■ **Data for locating words and elements**
——————————

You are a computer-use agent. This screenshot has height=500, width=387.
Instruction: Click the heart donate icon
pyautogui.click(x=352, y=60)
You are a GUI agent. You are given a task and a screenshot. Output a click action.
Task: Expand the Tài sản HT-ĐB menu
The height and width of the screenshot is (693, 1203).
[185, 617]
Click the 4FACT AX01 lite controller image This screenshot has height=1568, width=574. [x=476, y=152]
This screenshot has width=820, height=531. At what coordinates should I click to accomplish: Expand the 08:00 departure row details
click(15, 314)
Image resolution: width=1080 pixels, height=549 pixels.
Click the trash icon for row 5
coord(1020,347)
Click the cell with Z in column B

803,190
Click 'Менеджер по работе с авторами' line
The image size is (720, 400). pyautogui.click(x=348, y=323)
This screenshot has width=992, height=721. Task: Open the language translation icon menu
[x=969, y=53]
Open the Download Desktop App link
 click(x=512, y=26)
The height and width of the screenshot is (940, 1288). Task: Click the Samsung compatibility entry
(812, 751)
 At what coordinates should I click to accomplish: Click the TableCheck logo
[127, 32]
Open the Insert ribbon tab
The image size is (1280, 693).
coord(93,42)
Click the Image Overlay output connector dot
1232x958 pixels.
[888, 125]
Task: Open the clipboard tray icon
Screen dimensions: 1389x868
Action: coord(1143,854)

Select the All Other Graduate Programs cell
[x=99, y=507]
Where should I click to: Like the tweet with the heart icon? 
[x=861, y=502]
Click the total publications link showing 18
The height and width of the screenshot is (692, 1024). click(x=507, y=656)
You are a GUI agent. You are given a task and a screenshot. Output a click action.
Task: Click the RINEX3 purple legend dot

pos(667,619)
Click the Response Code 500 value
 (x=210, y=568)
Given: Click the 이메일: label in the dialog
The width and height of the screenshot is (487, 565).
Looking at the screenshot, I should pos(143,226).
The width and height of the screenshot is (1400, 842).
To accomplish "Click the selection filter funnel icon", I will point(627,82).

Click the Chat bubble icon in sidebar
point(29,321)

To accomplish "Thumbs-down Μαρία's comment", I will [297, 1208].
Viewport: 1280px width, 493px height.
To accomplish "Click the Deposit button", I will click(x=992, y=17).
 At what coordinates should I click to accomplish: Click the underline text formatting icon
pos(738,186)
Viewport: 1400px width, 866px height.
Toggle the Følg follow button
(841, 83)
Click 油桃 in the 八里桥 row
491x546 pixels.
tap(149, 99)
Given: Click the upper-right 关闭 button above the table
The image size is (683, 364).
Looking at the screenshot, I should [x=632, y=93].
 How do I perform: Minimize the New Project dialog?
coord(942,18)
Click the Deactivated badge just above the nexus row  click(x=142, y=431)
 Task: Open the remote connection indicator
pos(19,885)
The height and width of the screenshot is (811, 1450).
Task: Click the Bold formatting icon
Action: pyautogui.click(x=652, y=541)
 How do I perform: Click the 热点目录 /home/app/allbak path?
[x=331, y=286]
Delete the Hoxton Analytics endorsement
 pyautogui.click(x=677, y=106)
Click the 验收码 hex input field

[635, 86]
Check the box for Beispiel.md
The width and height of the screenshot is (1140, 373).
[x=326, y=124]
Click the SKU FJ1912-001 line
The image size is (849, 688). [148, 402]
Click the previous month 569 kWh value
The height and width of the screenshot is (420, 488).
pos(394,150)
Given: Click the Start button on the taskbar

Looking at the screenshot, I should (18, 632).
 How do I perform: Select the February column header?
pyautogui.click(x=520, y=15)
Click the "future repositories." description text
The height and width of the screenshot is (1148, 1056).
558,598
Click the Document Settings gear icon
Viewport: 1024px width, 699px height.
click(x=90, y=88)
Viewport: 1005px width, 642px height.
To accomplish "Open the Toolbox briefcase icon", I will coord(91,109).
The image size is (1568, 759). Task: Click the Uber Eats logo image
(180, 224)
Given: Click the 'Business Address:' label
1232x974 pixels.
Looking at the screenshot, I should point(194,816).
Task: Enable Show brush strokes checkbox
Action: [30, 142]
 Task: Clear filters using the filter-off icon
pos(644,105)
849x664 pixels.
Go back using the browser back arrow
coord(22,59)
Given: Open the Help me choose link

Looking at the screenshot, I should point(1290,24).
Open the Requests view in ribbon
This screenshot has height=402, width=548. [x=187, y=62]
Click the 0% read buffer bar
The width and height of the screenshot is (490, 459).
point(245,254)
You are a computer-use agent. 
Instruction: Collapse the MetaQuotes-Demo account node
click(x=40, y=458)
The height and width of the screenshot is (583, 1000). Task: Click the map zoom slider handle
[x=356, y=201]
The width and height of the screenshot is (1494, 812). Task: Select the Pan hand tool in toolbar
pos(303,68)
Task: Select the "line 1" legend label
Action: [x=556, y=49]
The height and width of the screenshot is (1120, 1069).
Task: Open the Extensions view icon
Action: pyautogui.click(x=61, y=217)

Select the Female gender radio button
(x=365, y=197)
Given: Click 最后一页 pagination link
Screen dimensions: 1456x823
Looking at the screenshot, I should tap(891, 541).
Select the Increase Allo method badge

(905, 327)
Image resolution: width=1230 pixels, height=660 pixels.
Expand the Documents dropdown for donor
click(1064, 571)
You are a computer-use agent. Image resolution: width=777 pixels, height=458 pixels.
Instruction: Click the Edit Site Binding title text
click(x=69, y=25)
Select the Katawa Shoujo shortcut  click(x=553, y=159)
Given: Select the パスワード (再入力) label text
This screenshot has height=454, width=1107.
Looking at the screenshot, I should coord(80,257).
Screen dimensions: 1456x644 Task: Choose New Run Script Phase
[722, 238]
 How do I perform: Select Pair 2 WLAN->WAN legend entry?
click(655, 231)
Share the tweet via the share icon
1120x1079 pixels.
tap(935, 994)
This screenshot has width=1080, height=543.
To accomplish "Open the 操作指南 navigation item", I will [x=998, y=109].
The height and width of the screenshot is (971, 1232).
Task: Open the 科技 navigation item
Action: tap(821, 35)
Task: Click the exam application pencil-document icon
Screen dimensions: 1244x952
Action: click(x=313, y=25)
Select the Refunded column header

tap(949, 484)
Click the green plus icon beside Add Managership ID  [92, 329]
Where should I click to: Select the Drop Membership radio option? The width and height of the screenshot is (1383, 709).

——————————

Reproduce all of the material above word for word.

■ **Output of the task**
You are a computer-use agent. This screenshot has height=500, width=387.
Instruction: Click the heart donate icon
pyautogui.click(x=352, y=60)
You are a GUI agent. You are given a task and a screenshot. Output a click action.
Task: Expand the Tài sản HT-ĐB menu
The height and width of the screenshot is (693, 1203).
[185, 617]
Click the 4FACT AX01 lite controller image This screenshot has height=1568, width=574. [x=476, y=152]
This screenshot has width=820, height=531. At what coordinates should I click to accomplish: Expand the 08:00 departure row details
click(15, 314)
Image resolution: width=1080 pixels, height=549 pixels.
Click the trash icon for row 5
coord(1020,347)
Click the cell with Z in column B

803,190
Click 'Менеджер по работе с авторами' line
The image size is (720, 400). pyautogui.click(x=348, y=323)
This screenshot has width=992, height=721. Task: Open the language translation icon menu
[x=969, y=53]
Open the Download Desktop App link
 click(x=512, y=26)
The height and width of the screenshot is (940, 1288). Task: Click the Samsung compatibility entry
(812, 751)
 At what coordinates should I click to accomplish: Click the TableCheck logo
[127, 32]
Open the Insert ribbon tab
The image size is (1280, 693).
coord(93,42)
Click the Image Overlay output connector dot
1232x958 pixels.
[888, 125]
Task: Open the clipboard tray icon
Screen dimensions: 1389x868
Action: coord(1143,854)

Select the All Other Graduate Programs cell
[x=99, y=507]
Where should I click to: Like the tweet with the heart icon? 
[x=861, y=502]
Click the total publications link showing 18
The height and width of the screenshot is (692, 1024). click(x=507, y=656)
You are a GUI agent. You are given a task and a screenshot. Output a click action.
Task: Click the RINEX3 purple legend dot

pos(667,619)
Click the Response Code 500 value
 (x=210, y=568)
Given: Click the 이메일: label in the dialog
The width and height of the screenshot is (487, 565).
Looking at the screenshot, I should pos(143,226).
The width and height of the screenshot is (1400, 842).
To accomplish "Click the selection filter funnel icon", I will point(627,82).

Click the Chat bubble icon in sidebar
point(29,321)

To accomplish "Thumbs-down Μαρία's comment", I will [297, 1208].
Viewport: 1280px width, 493px height.
To accomplish "Click the Deposit button", I will click(x=992, y=17).
 At what coordinates should I click to accomplish: Click the underline text formatting icon
pos(738,186)
Viewport: 1400px width, 866px height.
Toggle the Følg follow button
(841, 83)
Click 油桃 in the 八里桥 row
491x546 pixels.
tap(149, 99)
Given: Click the upper-right 关闭 button above the table
The image size is (683, 364).
Looking at the screenshot, I should [x=632, y=93].
 How do I perform: Minimize the New Project dialog?
coord(942,18)
Click the Deactivated badge just above the nexus row  click(x=142, y=431)
 Task: Open the remote connection indicator
pos(19,885)
The height and width of the screenshot is (811, 1450).
Task: Click the Bold formatting icon
Action: pyautogui.click(x=652, y=541)
 How do I perform: Click the 热点目录 /home/app/allbak path?
[x=331, y=286]
Delete the Hoxton Analytics endorsement
 pyautogui.click(x=677, y=106)
Click the 验收码 hex input field

[635, 86]
Check the box for Beispiel.md
The width and height of the screenshot is (1140, 373).
[x=326, y=124]
Click the SKU FJ1912-001 line
The image size is (849, 688). [148, 402]
Click the previous month 569 kWh value
The height and width of the screenshot is (420, 488).
pos(394,150)
Given: Click the Start button on the taskbar

Looking at the screenshot, I should (18, 632).
 How do I perform: Select the February column header?
pyautogui.click(x=520, y=15)
Click the "future repositories." description text
The height and width of the screenshot is (1148, 1056).
558,598
Click the Document Settings gear icon
Viewport: 1024px width, 699px height.
click(x=90, y=88)
Viewport: 1005px width, 642px height.
To accomplish "Open the Toolbox briefcase icon", I will coord(91,109).
The image size is (1568, 759). Task: Click the Uber Eats logo image
(180, 224)
Given: Click the 'Business Address:' label
1232x974 pixels.
Looking at the screenshot, I should point(194,816).
Task: Enable Show brush strokes checkbox
Action: [30, 142]
 Task: Clear filters using the filter-off icon
pos(644,105)
849x664 pixels.
Go back using the browser back arrow
coord(22,59)
Given: Open the Help me choose link

Looking at the screenshot, I should point(1290,24).
Open the Requests view in ribbon
This screenshot has height=402, width=548. [x=187, y=62]
Click the 0% read buffer bar
The width and height of the screenshot is (490, 459).
point(245,254)
You are a computer-use agent. 
Instruction: Collapse the MetaQuotes-Demo account node
click(x=40, y=458)
The height and width of the screenshot is (583, 1000). Task: Click the map zoom slider handle
[x=356, y=201]
The width and height of the screenshot is (1494, 812). Task: Select the Pan hand tool in toolbar
pos(303,68)
Task: Select the "line 1" legend label
Action: [x=556, y=49]
The height and width of the screenshot is (1120, 1069).
Task: Open the Extensions view icon
Action: pyautogui.click(x=61, y=217)

Select the Female gender radio button
(x=365, y=197)
Given: Click 最后一页 pagination link
Screen dimensions: 1456x823
Looking at the screenshot, I should tap(891, 541).
Select the Increase Allo method badge

(905, 327)
Image resolution: width=1230 pixels, height=660 pixels.
Expand the Documents dropdown for donor
click(1064, 571)
You are a computer-use agent. Image resolution: width=777 pixels, height=458 pixels.
Instruction: Click the Edit Site Binding title text
click(x=69, y=25)
Select the Katawa Shoujo shortcut  click(x=553, y=159)
Given: Select the パスワード (再入力) label text
This screenshot has height=454, width=1107.
Looking at the screenshot, I should coord(80,257).
Screen dimensions: 1456x644 Task: Choose New Run Script Phase
[722, 238]
 How do I perform: Select Pair 2 WLAN->WAN legend entry?
click(655, 231)
Share the tweet via the share icon
1120x1079 pixels.
tap(935, 994)
This screenshot has width=1080, height=543.
To accomplish "Open the 操作指南 navigation item", I will [x=998, y=109].
The height and width of the screenshot is (971, 1232).
Task: Open the 科技 navigation item
Action: tap(821, 35)
Task: Click the exam application pencil-document icon
Screen dimensions: 1244x952
Action: click(x=313, y=25)
Select the Refunded column header

tap(949, 484)
Click the green plus icon beside Add Managership ID  [92, 329]
Where should I click to: Select the Drop Membership radio option? The width and height of the screenshot is (1383, 709).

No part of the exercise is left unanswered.